Los monjes no renunciamos a nosotros mismos, ni renunciamos a nada por el mero hecho de renunciar, como dice Luis Bouyer. Esta renuncia no implica condenar nada, sino crear un orden preferencias. Al final, el objetivo es adecuar nuestra voluntad a la del Señor en la mayor medida posible, y esto solo es posible amándole a él y a los demás como a nosotros mismos, y para amarlo es preciso ejercitarse en su presencia, sentirlo cerca, de manera que nuestra voluntad se sienta fortalecida para adecuarse a la suya.

Afirmar en nuestra sociedad que renunciar a la voluntad es bueno puede aparecer como una anomalía, pues estamos educados para un ejercicio de la independencia de la propia voluntad. Eso sería si la concepción de la humildad fuera la de hace unos años, cuando era sinónimo de docilidad, de sumisión, de falta de iniciativa. No es esto el renunciar a los propios deseos, sino más bien poner los dones al servicio del Señor y de los otros.

Situar correctamente, hoy, este grado de humildad, puede no ser fácil, a no ser que lo consideremos en su justo sentido, no como aniquilador de la propia voluntad. No como un renunciar a lo positivo de una voluntad personal, ya que entonces nos deberíamos preguntar la razón de dicha renuncia, y seguramente nos haríamos conscientes, entonces, que era en favor de la voluntad de otros, o de los propios deseos, o del capricho, y eso sería alejarnos de la voluntad del Señor. 

Los monjes venimos al monasterio para seguir a Cristo y volver por el camino de la obediencia al Padre, de quien el hombre se ha alejado por la desobediencia (RB Pro.2).

El Hijo de Dios viene a ser el modelo, y él aprendió la obediencia a través del sufrimiento, “aún siendo el Hijo, aprendió en los sufrimientos que es obedecer (Hebr 5,8). Este es el camino para el cristiano que quiere seguir a Cristo, que es muy explícito en sus exigencias: “Si alguno quiere venir conmigo, que se niegue a sí mismo, que tome su cruz y que me siga” (Mt 16,24).

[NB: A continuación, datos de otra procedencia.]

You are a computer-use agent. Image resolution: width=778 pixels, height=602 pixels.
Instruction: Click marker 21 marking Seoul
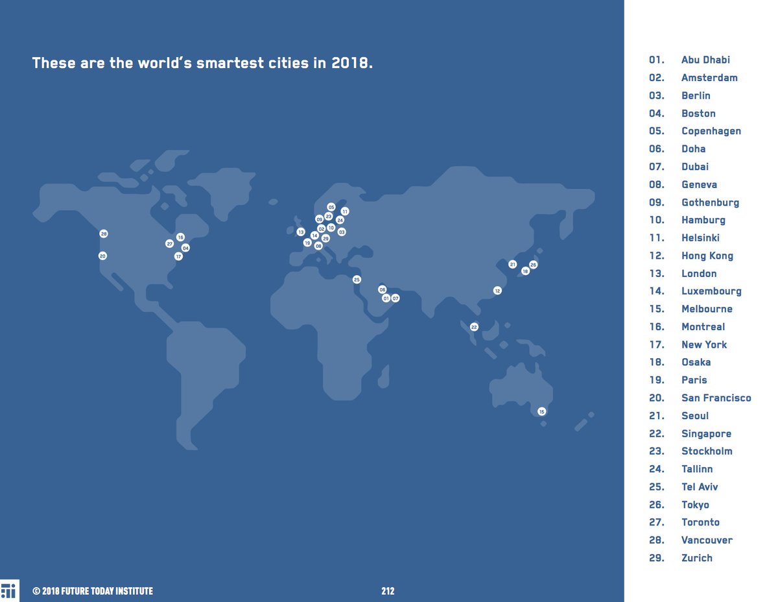[x=513, y=264]
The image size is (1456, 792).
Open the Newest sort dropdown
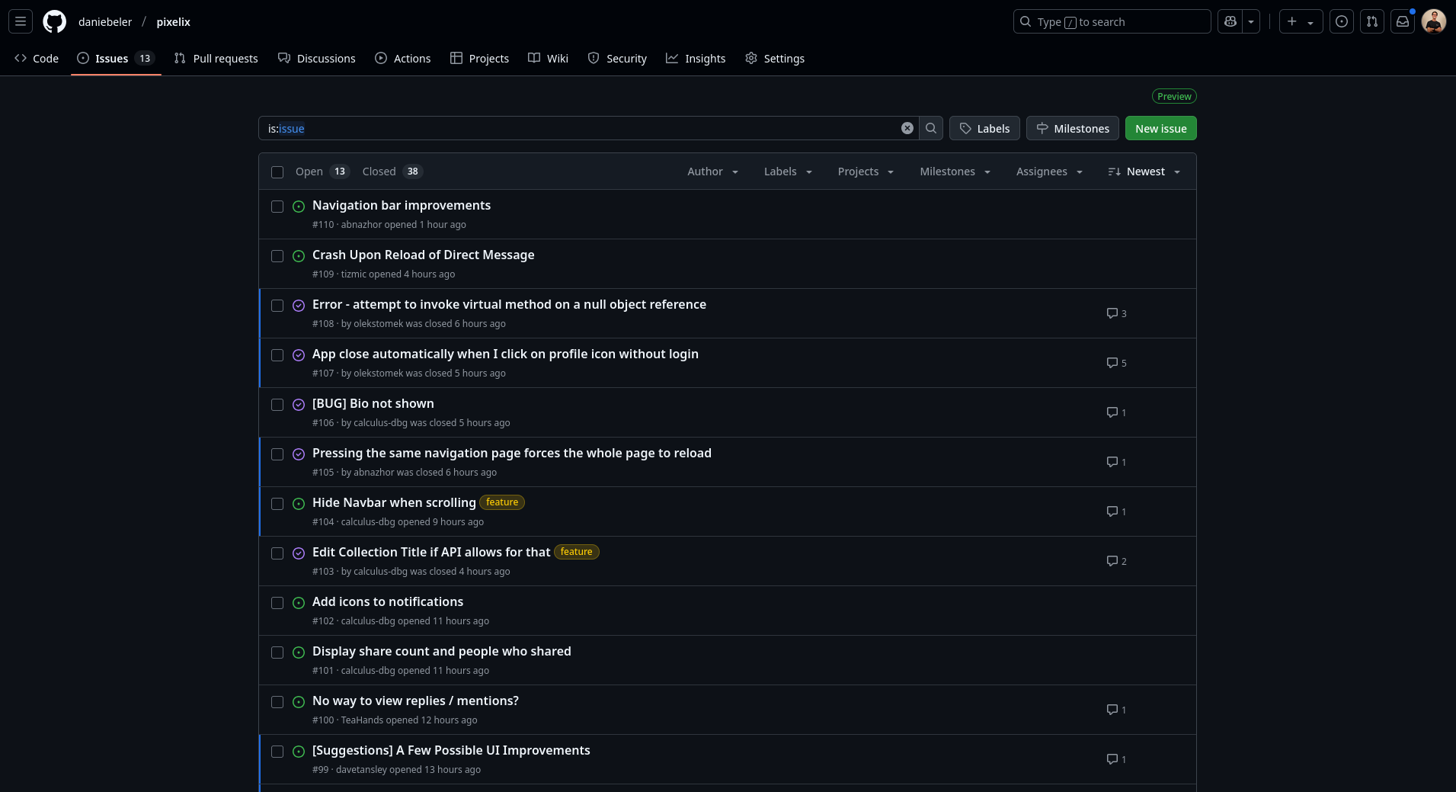click(1144, 172)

Esta es la primera actitud a contrastar por el monje. ¿Estamos dispuestos a esto, a aceptar la cruz? No es hoy rara, en nuestras comunidades, la experiencia de ver marchar a un monje que parecía un excelente candidato; quizás era feliz en la vida monástica, pero mientras se hallaba en un ambiente agradable, donde se valoraban sus talentos, se desarrollaban sus capacidades o, Dios no lo quiera, se le adulaba. Pero cuando llega una prueba con cierto grado de dureza, cuando llega la cruz, toda nuestra vida corre el riesgo de sumergirse en la duda, y entonces, nuestra voluntad corre el riesgo de querer imponerse a la del Señor.

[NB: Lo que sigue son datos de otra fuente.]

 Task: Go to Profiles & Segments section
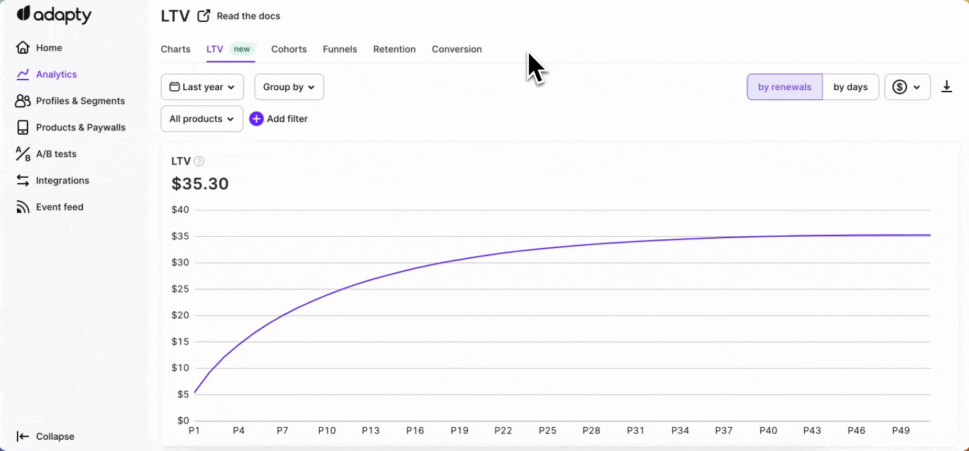(79, 101)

Sin aceptación de la cruz no tiene sentido la vida monástica, la vida cristiana. Una cruz que puede ser grande o pequeña, que de todo hay, pero cargarla de manera gratuita no es la voluntad del Señor; porque, inevitablemente, elegimos la que nos va mejor a nosotros, cuando es preciso cargársela, o dejarla en el camino y huir lo más rápidamente posible. No es una mera cuestión teórica, el conflicto de voluntades, la lucha o la convivencia con nuestros deseos. Es el tema de cada día, la lucha diaria. Escuchar la Palabra en la lectio, sacar “gusto” a los salmos en la Liturgia, llevar una vida equilibrada de plegaria y de trabajo, nutrirnos fundamentalmente de la Eucaristía, nos puede ayudar a discernir qué quiere Dios de nosotros y ver si estamos dispuestos a dar a Dios lo que le corresponde, que es, en definitiva, nosotros mismos.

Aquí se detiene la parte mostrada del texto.